_Goal of the exercise_
Substitute "screenshot dimensions" for every occurrence of "image size" in the items below, and leave everything else unchanged. Omit the pictures from your answer.

_Records from a dataset_
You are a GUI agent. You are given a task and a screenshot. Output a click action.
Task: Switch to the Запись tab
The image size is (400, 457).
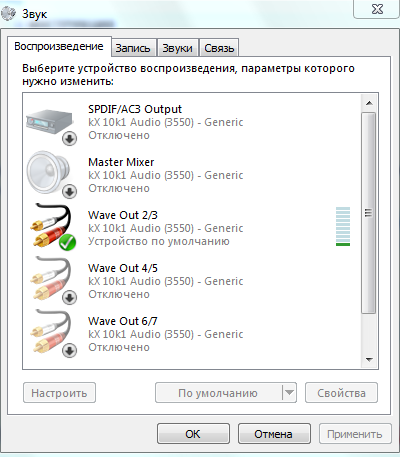click(x=133, y=48)
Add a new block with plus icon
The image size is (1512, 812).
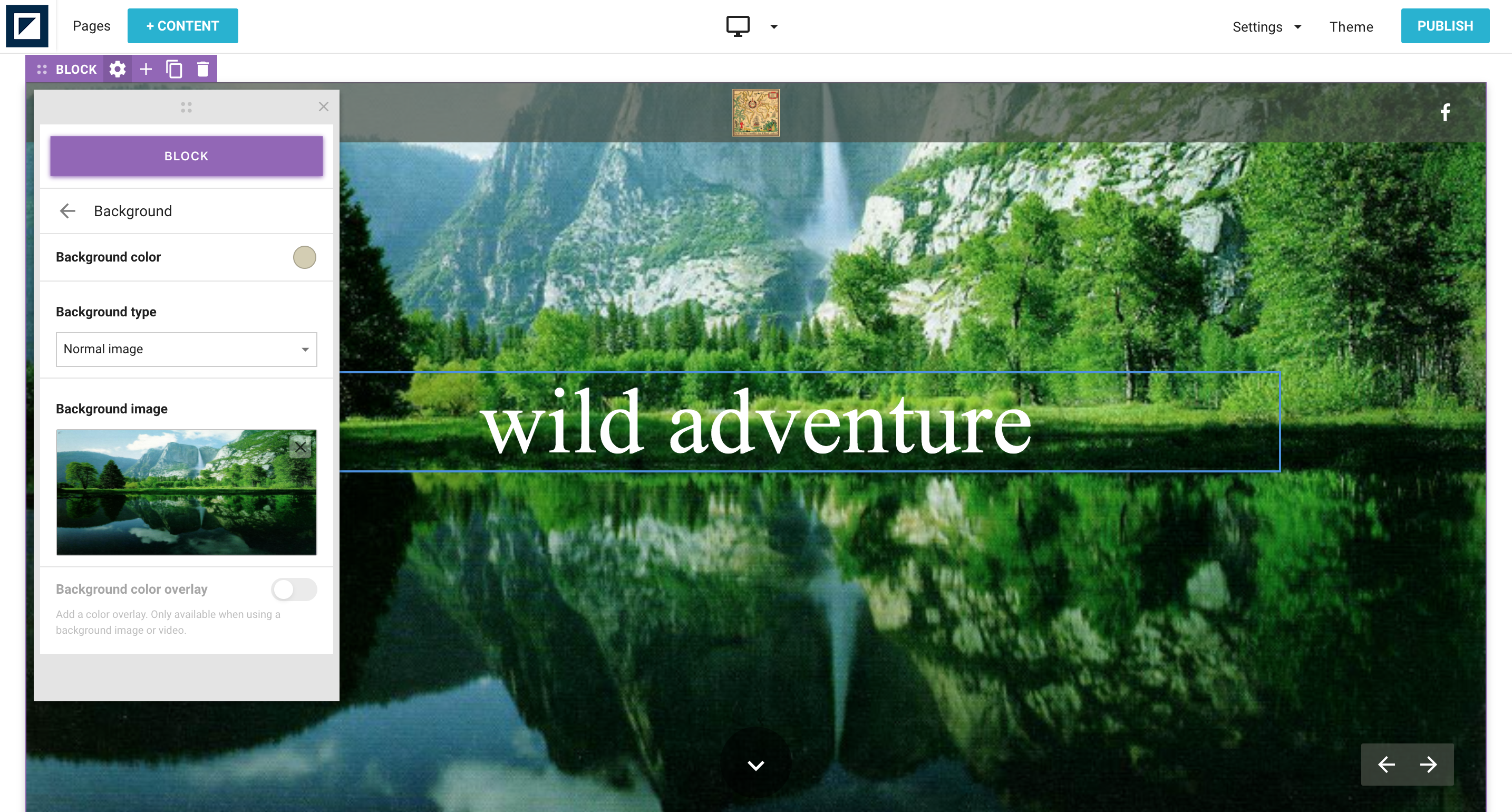146,69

_Result of this task_
You are a GUI agent. You are given a task and a screenshot. Output a click action.
Task: Switch to the Запись tab
The screenshot dimensions is (400, 457).
click(x=133, y=48)
Add a new block with plus icon
The screenshot dimensions is (1512, 812).
146,69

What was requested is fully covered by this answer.